• TEXT EXTRACT
________________

Even if one were to ignore the extremes of income on the grounds—with which I do not necessarily agree—that there is a limit to which you can tax millionaires or multi-millionaires and those with the lowest incomes are protected from taxation, including taxation by the rebate system, nevertheless the distribution of income in the country bears no relationship to the relatively flat distribution which is proposed in the legislation.

We have before us a proposal that gives very crude bands which do not reflect the differences in income. Indeed, they do not just fail to reflect the differences in income in total; they fail to reflect them in terms of the valuation of property. For example, because we have such crude bands, the situation could arise where two houses with a difference in valuation of only £2,000 could be taxed differently by as much as 20 per cent. or even more, whereas two other houses with a difference in valuation of £20,000 could be taxed exactly the same.

There may be no absolute measure of fairness, but I suggest to the Committee that such a situation will be seen to be unfair and not to reflect ability to pay. Therefore, the system will bring upon itself the same level of incomprehension and reluctance to pay which has been so evident with the poll tax. Mr. Major may say, as he said in the Daily Mail article of October 1990 which was quoted by my noble friend Lord Stallard earlier this week, that the Government have one more opportunity to get it right and if they do not do so this time they will never be forgiven. But I suggest that the opportunity to get it right has not been taken by this legislation and that we are about to embark upon the introduction of a new tax which will arouse the same sort of antagonism, although perhaps not to the same degree, as the unlamented legislation which it replaces. The bands proposed for the council tax do not adequately reflect the differences in property values, let alone in ability to pay.

There are other problems about the proposed bands—and they will be a matter for future amendments—which centre on the fact that in most parts of the country there will not be an even distribution of properties within the bands or an even distribution of households paying different amounts reflecting their ability to pay. What will happen very largely in the North of England is that there will be a concentration of properties in the lowest bands of the eight proposed and in other areas, especially in London, without very great differences as between poverty and riches, there will be a concentration of properties in the highest band. The effect of that, whether it is in Bury, Hackney or somewhere like Chelmsford or Barking and Dagenham, where there is a concentration in the middle band, will be that most people will pay the same. They will perceive that as being unfair and as being closer to the poll tax than any rational system of financing local government.

In turn, that means that people will not believe in the valuation system. Ministers appear to think—or at any rate they claim to whether they do or not—that the fact that there are crude and wide bands means that there will be fewer appeals. They seek to make that a self-fulfilling prophecy by not telling people what their actual valuations will be and where their properties stand within the bands. I suggest to the Committee that the contrary is the case. If there are wide bands, by definition, the difference between one band and another will be worth fighting for. If someone can get 20 per cent. off his council tax by winning an appeal and moving into a lower band, there is much more chance of him wishing to do so rather than appealing against his assessment—as the noble Baroness, Lady Gardner of Parkes, charmingly confessed she did—for the sake of an extra £5 or £10 off the rates as was the case in the old days. I suggest to the Committee that the Government will end up with a system that will be much more litigious than the rating system, although perhaps not quite so litigious as the poll tax.

Another reason why the banding system will not work effectively is that it is based—as became clear at Question Time this afternoon—on a series of valuation figures, and the relationship between individual figures, produced in 1991 which is supposed to be valid for all time. We all know that that is not the case. What is proposed is fundamentally regressive.

________________

• EXCERPTED RECORDS

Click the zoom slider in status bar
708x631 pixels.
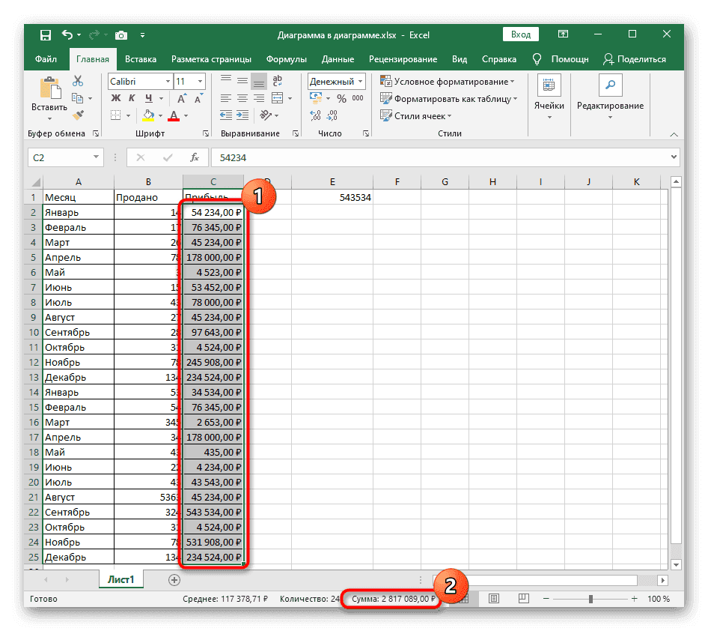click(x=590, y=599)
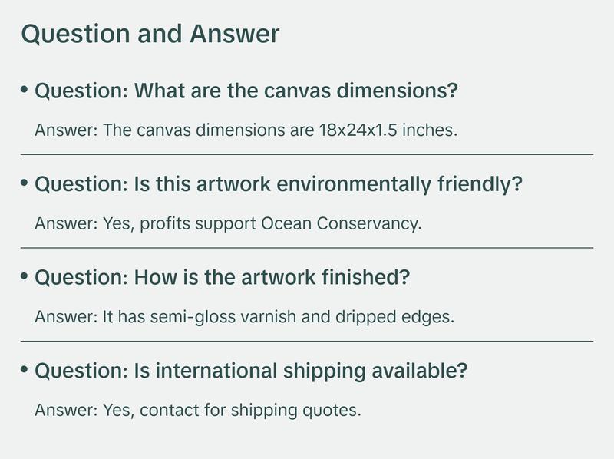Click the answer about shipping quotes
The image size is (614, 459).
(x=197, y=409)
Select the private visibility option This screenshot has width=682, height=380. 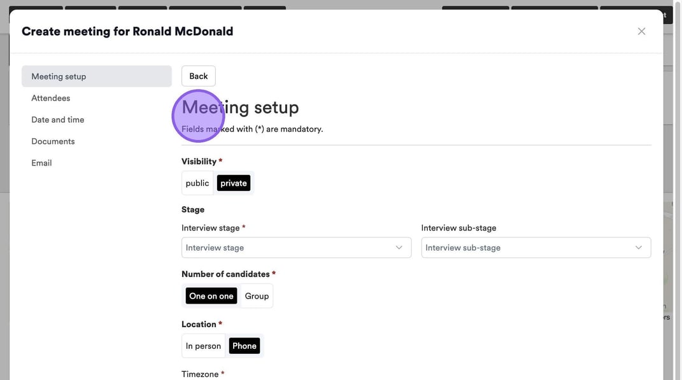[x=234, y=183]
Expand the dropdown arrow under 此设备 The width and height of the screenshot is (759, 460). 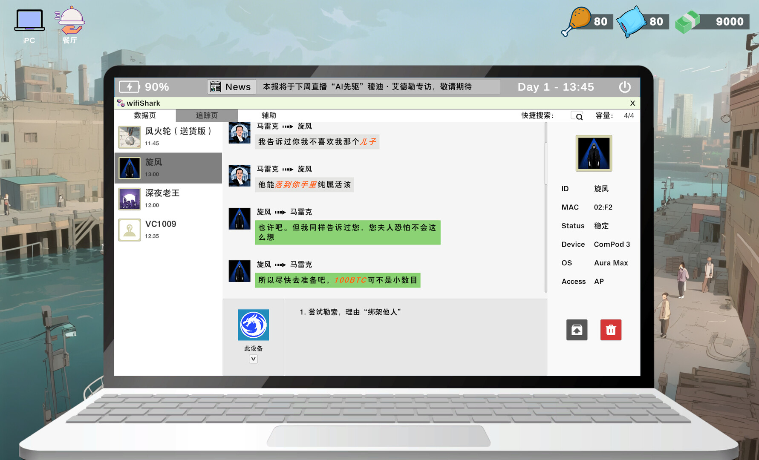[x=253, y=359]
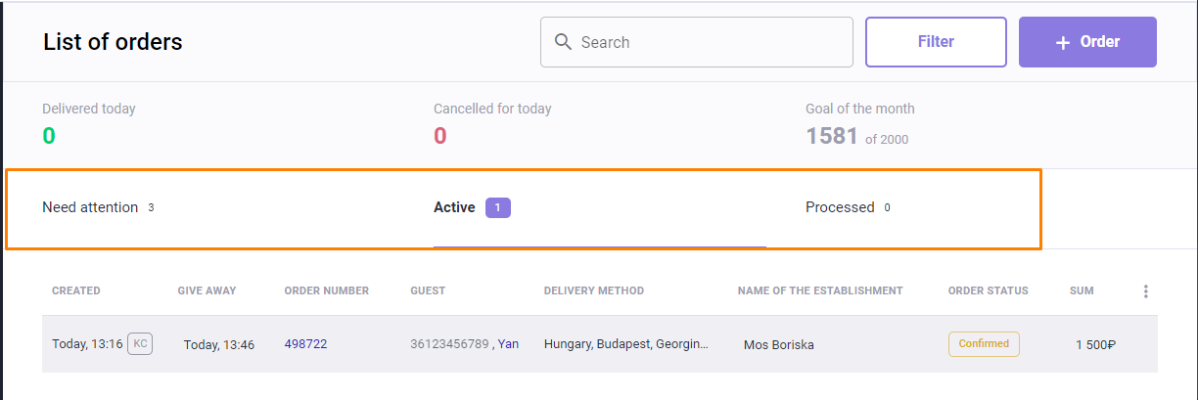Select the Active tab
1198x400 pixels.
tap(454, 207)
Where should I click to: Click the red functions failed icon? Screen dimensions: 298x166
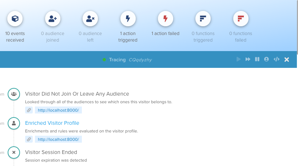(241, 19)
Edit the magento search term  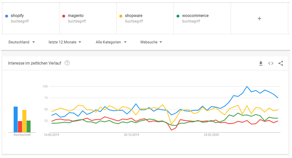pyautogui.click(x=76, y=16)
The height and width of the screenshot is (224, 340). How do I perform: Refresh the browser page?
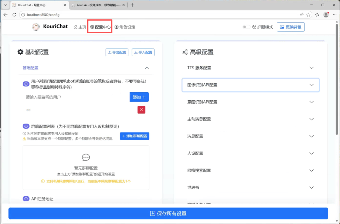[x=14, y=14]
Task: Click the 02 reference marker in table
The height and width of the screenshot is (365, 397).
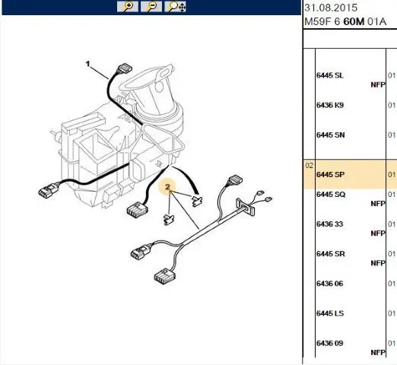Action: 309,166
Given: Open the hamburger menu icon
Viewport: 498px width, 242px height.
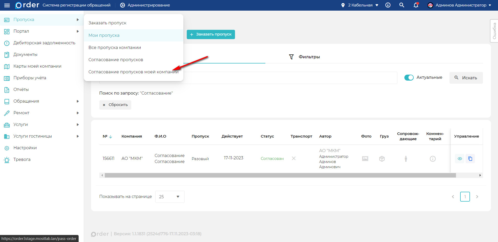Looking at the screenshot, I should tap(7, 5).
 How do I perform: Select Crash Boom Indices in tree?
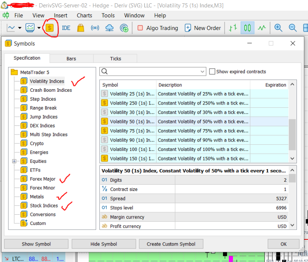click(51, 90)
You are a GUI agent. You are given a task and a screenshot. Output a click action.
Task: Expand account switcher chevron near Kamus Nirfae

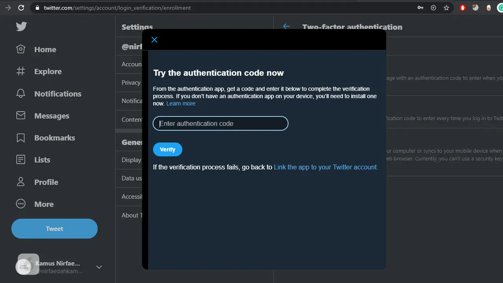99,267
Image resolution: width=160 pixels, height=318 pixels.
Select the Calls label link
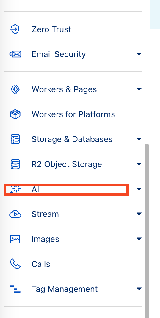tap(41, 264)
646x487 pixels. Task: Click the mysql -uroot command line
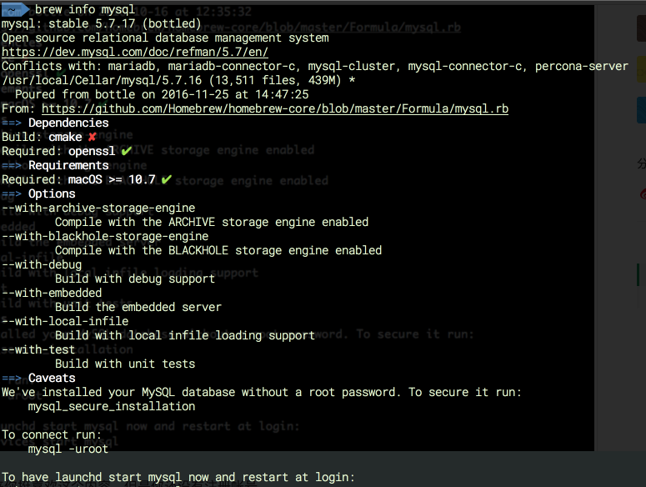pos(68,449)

________________

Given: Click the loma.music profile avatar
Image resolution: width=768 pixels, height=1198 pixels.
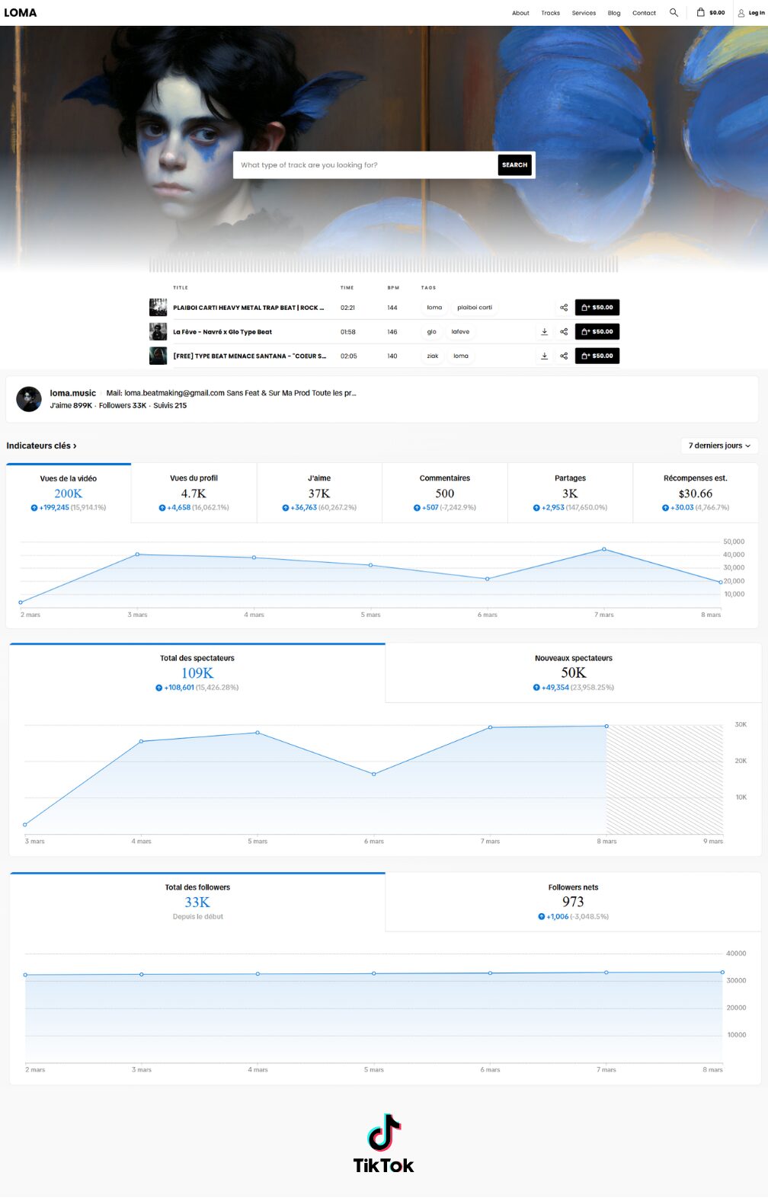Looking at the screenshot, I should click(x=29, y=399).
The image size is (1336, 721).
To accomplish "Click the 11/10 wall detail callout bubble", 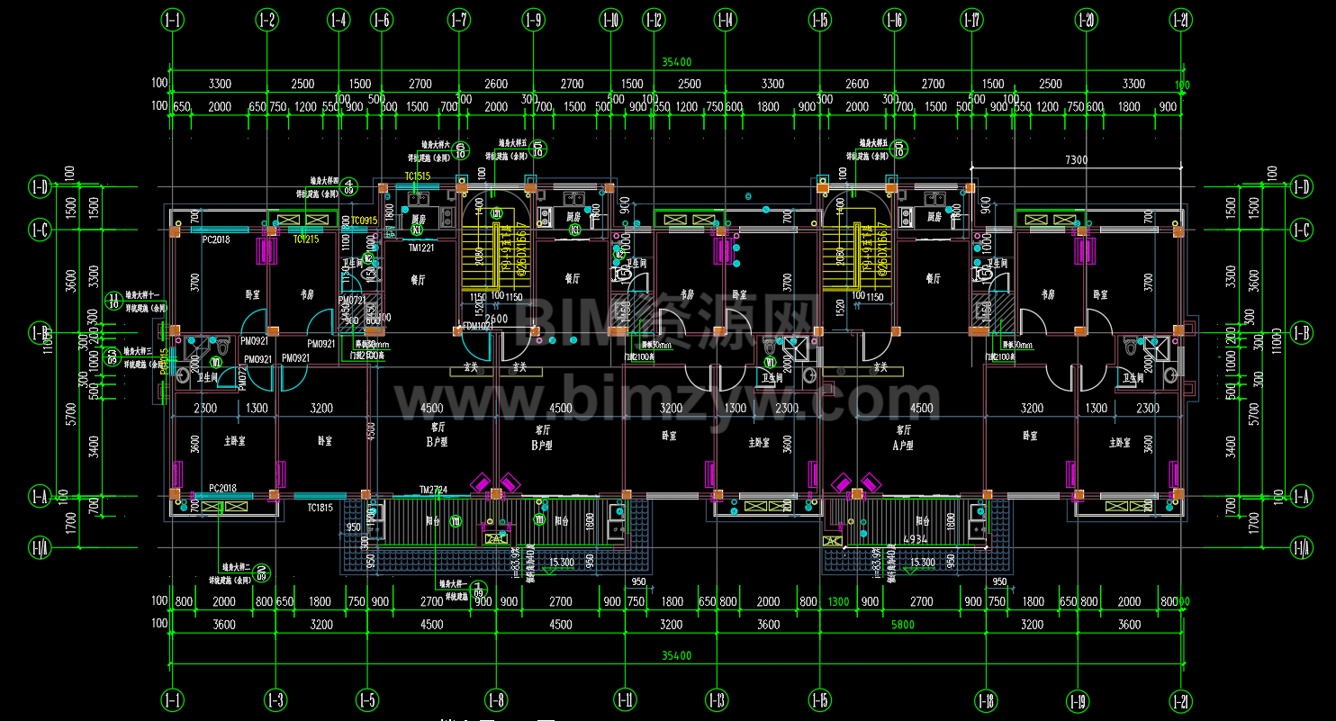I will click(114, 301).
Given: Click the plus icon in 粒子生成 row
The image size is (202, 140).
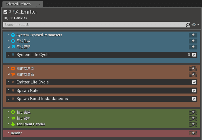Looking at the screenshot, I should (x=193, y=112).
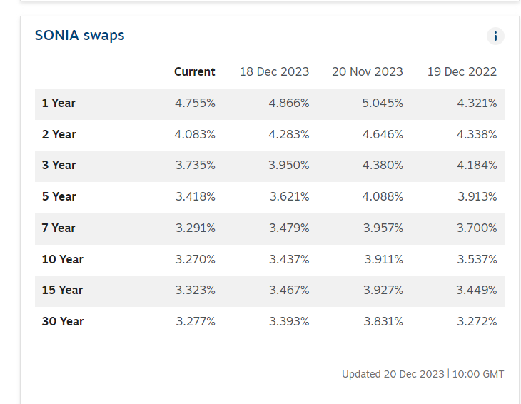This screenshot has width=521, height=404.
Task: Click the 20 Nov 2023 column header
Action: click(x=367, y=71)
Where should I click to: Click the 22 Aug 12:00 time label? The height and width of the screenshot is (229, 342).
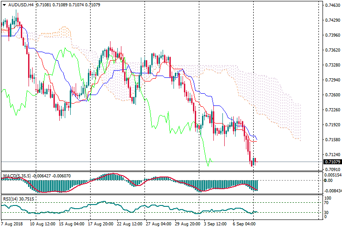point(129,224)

________________

• EXERCISE TASK 1
Answer these questions from the council tax speech:
(a) How large a difference in valuation could two houses have and still be taxed exactly the same?
(b) In which newspaper, and in what month and year, did the article by Mr. Major appear?
(c) How many bands are proposed for the council tax?
• EXERCISE TASK 2
Extract from the council tax speech everything from "Another reason why" down to "is fundamentally regressive.", copied word for word.

• EXERCISE RESPONSE 1
(a) £20,000
(b) The Daily Mail, October 1990
(c) Eight

• EXERCISE RESPONSE 2
Another reason why the banding system will not work effectively is that it is based—as became clear at Question Time this afternoon—on a series of valuation figures, and the relationship between individual figures, produced in 1991 which is supposed to be valid for all time. We all know that that is not the case. What is proposed is fundamentally regressive.